Anyway, as for the cherry-picked quotation, that's just typical deist talk, really. Any of the founders could have used such language in referring to the general idea of rules for conduct derived from nature by reason. Even all-but-atheists like Jefferson used such language.
The idea that obvious standards of right and wrong can be read directly from the book of nature has fallen on hard times of late, though, and for good reason. In many, many ways our understanding of the universe and our place in it has changed since the eighteenth century, expanded, turned upside-down, come unhinged, or whatever metaphor you like. I guess America That Was can only be found in the Universe That Was.
My question about the Universe That Was, to paraphrase Douglas Adams, is this: How did we ever manage to live in anything so small? I much prefer what John Dewey called "a universe with the lid off."
In such a universe, ethical inquiry has become more subtle, more complex, and more difficult. Or maybe it's always been so difficult, and people have just been denying it? It's just one vexed question after another. But I digress . . .
Since the tea partiers are so terribly fond of quoting Jefferson, how about this one?
Millions of innocent men, women, and children, since the introduction of Christianity, have been burned, tortured, fined, and imprisoned, yet we have not advanced one inch toward uniformity. What has been the effect of coercion? To make one half of the world fools and the other half hypocrites. (Thomas Jefferson, Notes on Virginia)Or this one?
Where the preamble [of the Statute of Virginia for Religious Freedom] declares, that coercion is a departure from the plan of the holy author of our religion, an amendment was proposed by inserting the words “Jesus Christ,” so that it should read, “A departure from the plan of Jesus Christ, the holy author of our religion;” the insertion was rejected by a great majority, in proof that they meant to comprehend, within the mantle of its protection, the Jew and the Gentile, the Christian and Mohammedan, the Hindoo and Infidel of every denomination. (Thomas Jefferson, Autobiography).Let's hear it for infidels! (I'm a Reformed Infidel, myself.)
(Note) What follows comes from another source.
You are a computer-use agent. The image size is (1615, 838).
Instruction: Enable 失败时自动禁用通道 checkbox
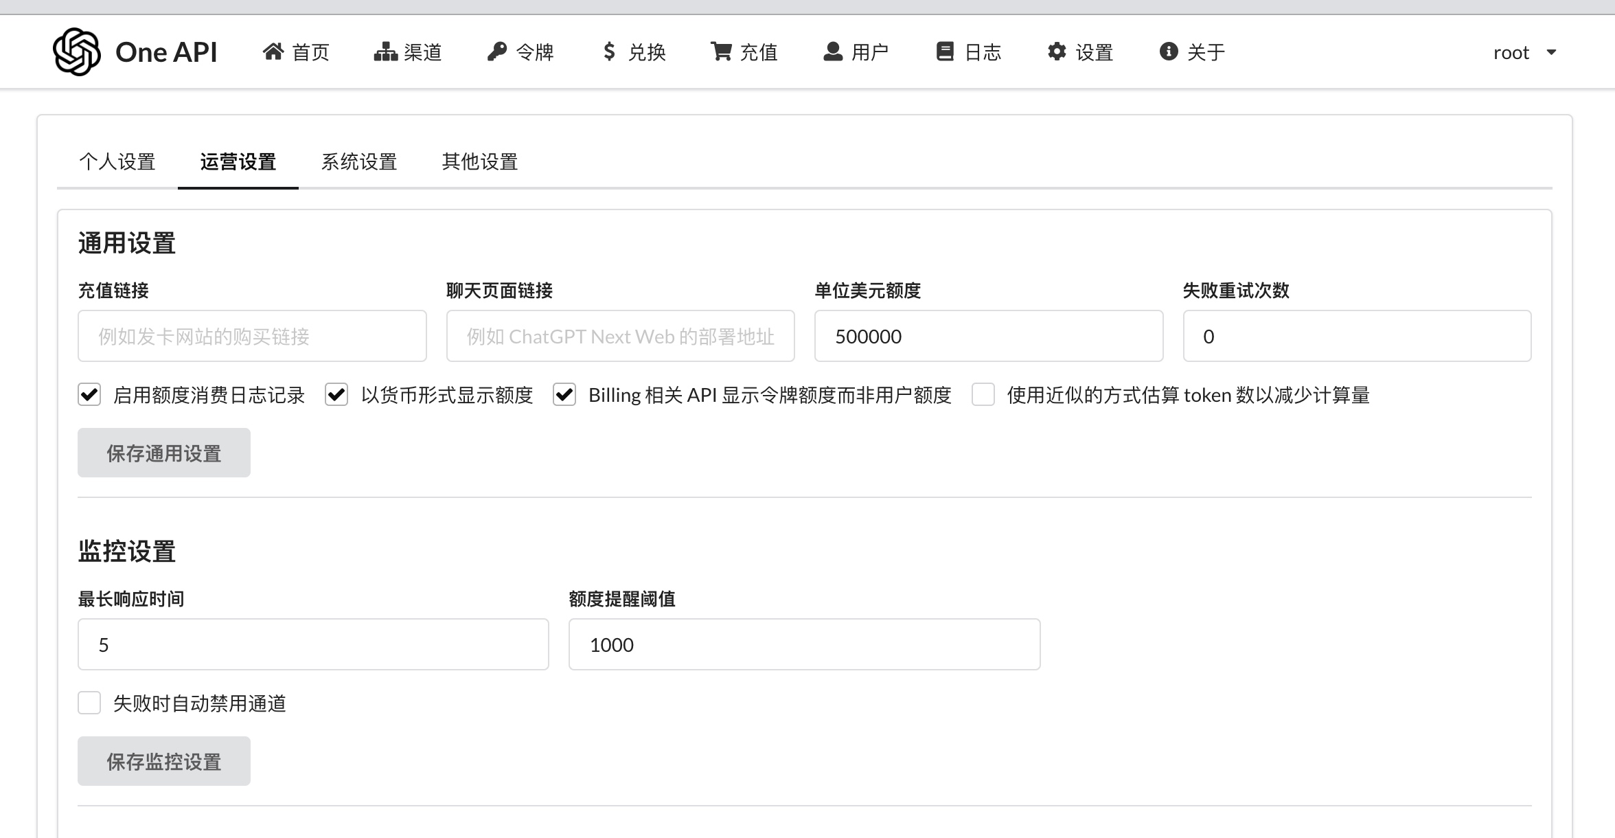tap(89, 703)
Is Jefferson alone not enough of an authority for the tea-bag atavists? Here's one written into a treaty signed by John Adams:
As the government of the United States of America is not in any sense founded on the Christian Religion ... (Treaty of Tripoli)Then, of course, there's that pesky little clause in the First Amendment.
Haven't had enough? See here for more!
Moving on . . .
3. I must always try to be a more honest person than I was yesterday.Okay, I can go along with this. No problem.
Honesty “I hope that I shall always possess firmness and virtue enough to maintain what I consider to be the most enviable of all titles, the character of an honest man.” George Washington
But, then, what the heck is this kind of pablum doing in what is supposed to be the agenda of a political movement with radical, perhaps even revolutionary intent?
Is this just filler? Did Beck throw this in so he could round out his nine principles, since the rally was planned for September?
Or maybe there's something more insidious here. Maybe it's meant to imply that only Real Americans are Honest. Maybe it's meant to imply a monopoly on Virtue as such.
Maybe Beck hopes that, if the tea partiers can convince us of their dedication to Honesty, we won't notice that the rally on September 12 was awash in distortions and lies.
That there would be what we philosophers call a performative self-contradiction, lying about being honest. But I digress . . .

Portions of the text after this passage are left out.